Horde3D • View topic

View unanswered posts | View active topics

Board index » Horde3D Development » Developer Discussion

All times are UTC + 1 hour

NOS PACK

Page 7 of 7

[ 99 posts ]

Go to page Previous 1 ... 3, 4, 5, 6, 7

Print view

Previous topic | Next topic

Author

Message

fullmetalcoder

Post subject: Re: NOS PACK

Posted: 13.04.2009, 19:46

Joined: 11.04.2009, 08:42
Posts: 14
Location: France

marciano wrote:

I have quickly fixed the problem before I saw now that you came up with the same solution

But the particles are also working in the svn version...

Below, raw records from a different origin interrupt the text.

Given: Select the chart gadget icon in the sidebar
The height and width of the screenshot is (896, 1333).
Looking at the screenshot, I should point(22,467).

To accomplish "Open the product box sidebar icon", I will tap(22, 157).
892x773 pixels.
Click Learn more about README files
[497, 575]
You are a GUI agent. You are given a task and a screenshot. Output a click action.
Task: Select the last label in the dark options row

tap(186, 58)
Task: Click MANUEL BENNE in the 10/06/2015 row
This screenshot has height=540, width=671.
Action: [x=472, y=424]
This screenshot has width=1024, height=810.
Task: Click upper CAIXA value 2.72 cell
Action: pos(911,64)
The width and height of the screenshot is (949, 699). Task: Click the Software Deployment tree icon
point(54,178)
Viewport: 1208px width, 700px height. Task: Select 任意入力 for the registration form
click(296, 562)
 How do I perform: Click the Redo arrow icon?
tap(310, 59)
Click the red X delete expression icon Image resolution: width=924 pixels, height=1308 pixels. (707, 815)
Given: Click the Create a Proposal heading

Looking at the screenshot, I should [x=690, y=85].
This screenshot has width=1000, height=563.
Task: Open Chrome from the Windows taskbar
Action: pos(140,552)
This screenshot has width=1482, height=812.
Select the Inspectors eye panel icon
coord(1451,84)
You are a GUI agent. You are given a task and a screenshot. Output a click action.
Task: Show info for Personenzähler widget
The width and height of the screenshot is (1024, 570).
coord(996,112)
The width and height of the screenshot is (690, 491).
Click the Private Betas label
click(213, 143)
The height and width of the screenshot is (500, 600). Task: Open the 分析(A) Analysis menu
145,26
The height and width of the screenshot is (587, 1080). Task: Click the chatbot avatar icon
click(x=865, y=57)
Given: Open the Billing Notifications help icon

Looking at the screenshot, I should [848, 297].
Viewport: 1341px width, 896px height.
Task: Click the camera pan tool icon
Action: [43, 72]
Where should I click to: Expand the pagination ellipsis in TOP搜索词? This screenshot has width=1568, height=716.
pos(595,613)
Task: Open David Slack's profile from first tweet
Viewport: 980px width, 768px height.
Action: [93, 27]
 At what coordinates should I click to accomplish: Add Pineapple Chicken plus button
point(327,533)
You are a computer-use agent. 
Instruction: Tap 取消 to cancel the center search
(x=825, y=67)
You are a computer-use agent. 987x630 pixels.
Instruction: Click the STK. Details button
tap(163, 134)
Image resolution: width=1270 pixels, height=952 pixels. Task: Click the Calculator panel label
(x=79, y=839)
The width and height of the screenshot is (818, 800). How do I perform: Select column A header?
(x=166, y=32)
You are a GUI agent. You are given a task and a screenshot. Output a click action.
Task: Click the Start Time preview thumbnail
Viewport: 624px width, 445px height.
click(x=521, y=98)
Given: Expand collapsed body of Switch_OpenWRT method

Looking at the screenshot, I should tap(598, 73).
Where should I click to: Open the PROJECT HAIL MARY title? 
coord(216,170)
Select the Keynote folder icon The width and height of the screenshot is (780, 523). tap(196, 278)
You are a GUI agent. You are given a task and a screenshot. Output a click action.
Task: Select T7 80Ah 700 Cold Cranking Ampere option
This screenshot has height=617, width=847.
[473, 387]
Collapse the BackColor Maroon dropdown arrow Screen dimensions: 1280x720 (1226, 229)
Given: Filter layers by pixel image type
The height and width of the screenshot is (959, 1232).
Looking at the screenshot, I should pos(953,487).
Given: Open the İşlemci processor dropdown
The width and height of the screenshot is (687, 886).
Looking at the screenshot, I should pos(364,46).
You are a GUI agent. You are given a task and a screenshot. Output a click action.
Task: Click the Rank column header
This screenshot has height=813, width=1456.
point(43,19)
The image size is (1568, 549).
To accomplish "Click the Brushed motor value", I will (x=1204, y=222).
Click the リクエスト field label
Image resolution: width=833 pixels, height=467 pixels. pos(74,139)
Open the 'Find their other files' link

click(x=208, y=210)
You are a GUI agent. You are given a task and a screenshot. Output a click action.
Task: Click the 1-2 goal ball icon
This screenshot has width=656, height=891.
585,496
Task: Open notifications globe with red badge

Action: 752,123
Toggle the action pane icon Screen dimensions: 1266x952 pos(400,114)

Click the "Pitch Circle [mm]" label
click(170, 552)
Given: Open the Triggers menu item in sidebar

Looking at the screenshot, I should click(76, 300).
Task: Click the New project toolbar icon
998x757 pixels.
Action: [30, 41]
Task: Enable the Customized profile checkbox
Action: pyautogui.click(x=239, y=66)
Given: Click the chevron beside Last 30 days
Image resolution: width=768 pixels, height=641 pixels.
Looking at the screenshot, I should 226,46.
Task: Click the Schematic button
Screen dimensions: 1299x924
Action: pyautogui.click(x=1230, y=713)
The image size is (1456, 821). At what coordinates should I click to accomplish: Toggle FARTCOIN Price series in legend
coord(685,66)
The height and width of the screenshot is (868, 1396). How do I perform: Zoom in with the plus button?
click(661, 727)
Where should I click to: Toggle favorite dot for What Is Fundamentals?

Did you commit that to the public (or community if I understood well) SVN already? I have just tried svn up'ing and it tells me my working copy is up to date...

Top

marciano

Post subject: Re: NOS PACK

Posted: 13.04.2009, 20:17

Engine Developer

Joined: 10.09.2006, 15:52
Posts: 1217

It's only in the public svn at the moment...

Top

fullmetalcoder

Post subject: Re: NOS PACK

Posted: 13.04.2009, 20:32

Joined: 11.04.2009, 08:42
Posts: 14
Location: France

My bad, I though community == public but it does not appear to be the case. Time to switch repo.

Top

Volker

Post subject: Re: NOS PACK

Posted: 14.04.2009, 07:24

Tool Developer

Joined: 13.11.2007, 11:07
Posts: 1150
Location: Germany

They are both public

, but only the community branch offers write access to some members of the community. The sourceforge SVN allows only read-access.

Top

fullmetalcoder

Post subject: Re: NOS PACK

Posted: 14.04.2009, 12:21

Joined: 11.04.2009, 08:42
Posts: 14
Location: France

Ok repository updated. Alignment now works but there are still issues.

The next one to tackle is fixing the side-effects erupting when using composite data in Vec3f.

Code:

union {
      struct { float x, y, z, w; };
      float c[4]; //should be __m128 c; in SIMD version but this does not affect the issues
   };

Using this as data fields for Vec3f leads to important rendering artifacts in Terrain sample and Knight sample (the later being a simple black screen) but Chicago looks OK. I have not investigated much but given the visuals in Terrain sample this looks like culling/clipping issues.

edit : looks like the issue does not come from composite data fields but from enabling optimizations... At first I thought it came from an interaction between release build / compound fields and aligment but it turns out release mode alone is able to break eveything.

better yet : it looks like removing alignment leads to even worse behavior of the terrain sample (it tends to segfault on start with a vanilla release build).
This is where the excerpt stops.